Um contrato bem elaborado pode demonstrar transparência quanto ao uso da imagem e ao conteúdo produzido. No entanto, ele não autoriza a violação de direitos fundamentais do trabalhador. Cláusulas que tentem afastar previamente eventual responsabilidade por constrangimento ou dano moral dificilmente prevalecerão se ficar comprovada uma situação abusiva.
A doutora também reitera que, se um empregado aceita participar, mas depois entende que foi exposto ou humilhado, o empregador ainda pode sofrer algum tipo de responsabilização.
"Se ficar demonstrado que a dinâmica causou exposição vexatória, constrangimento, abalo psicológico ou violação da dignidade do trabalhador, o empregador poderá responder por danos morais. Além da indenização, dependendo das circunstâncias, podem existir repercussões perante o Ministério Público do Trabalho ou outros órgãos fiscalizadores", detalha.
Este reality ganha naturalmente mais proporção devido à fama dos envolvidos, mas, nas redes sociais, é cada vez mais comum vídeos em que funcionários participam de trends, com o objetivo de aumentar o engajamento da empresa.

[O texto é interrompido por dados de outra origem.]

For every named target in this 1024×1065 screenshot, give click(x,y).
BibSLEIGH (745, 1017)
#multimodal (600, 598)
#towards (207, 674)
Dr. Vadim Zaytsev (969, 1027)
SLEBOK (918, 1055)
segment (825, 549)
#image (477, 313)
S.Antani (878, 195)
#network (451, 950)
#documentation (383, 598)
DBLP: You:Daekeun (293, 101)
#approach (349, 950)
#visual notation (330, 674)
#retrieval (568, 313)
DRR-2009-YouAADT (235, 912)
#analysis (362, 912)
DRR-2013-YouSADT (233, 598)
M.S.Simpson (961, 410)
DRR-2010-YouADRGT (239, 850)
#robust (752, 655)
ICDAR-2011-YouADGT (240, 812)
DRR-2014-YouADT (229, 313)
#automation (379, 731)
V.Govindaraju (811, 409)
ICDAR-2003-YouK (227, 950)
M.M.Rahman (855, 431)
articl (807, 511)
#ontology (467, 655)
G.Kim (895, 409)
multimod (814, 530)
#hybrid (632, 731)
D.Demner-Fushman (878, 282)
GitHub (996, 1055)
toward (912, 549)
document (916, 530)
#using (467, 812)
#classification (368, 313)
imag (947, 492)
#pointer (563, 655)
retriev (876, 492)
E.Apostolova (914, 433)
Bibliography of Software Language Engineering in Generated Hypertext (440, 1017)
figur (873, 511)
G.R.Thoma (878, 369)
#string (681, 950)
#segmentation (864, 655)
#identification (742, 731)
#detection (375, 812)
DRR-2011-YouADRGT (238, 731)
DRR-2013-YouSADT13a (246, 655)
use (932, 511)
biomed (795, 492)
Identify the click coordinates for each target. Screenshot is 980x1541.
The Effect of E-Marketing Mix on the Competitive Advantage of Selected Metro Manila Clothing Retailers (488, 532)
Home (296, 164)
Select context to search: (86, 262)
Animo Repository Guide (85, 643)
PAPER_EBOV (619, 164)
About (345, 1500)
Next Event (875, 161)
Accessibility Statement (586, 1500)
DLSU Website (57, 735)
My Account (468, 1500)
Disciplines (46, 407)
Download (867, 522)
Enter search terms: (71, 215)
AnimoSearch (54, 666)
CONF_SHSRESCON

A doutora alerta para a importância de inserir o trabalhador nesses registros por vontade genuína, sem pressão e, principalmente, sem ser exposto a situações que possam comprometer sua dignidade. "O poder diretivo do empregador encontra limites na dignidade da pessoa humana, na intimidade, na honra e na integridade psíquica do trabalhador. Mesmo que a proposta tenha finalidade de entretenimento, ela não pode expor o empregado ao ridículo, ao constrangimento ou à humilhação", conclui.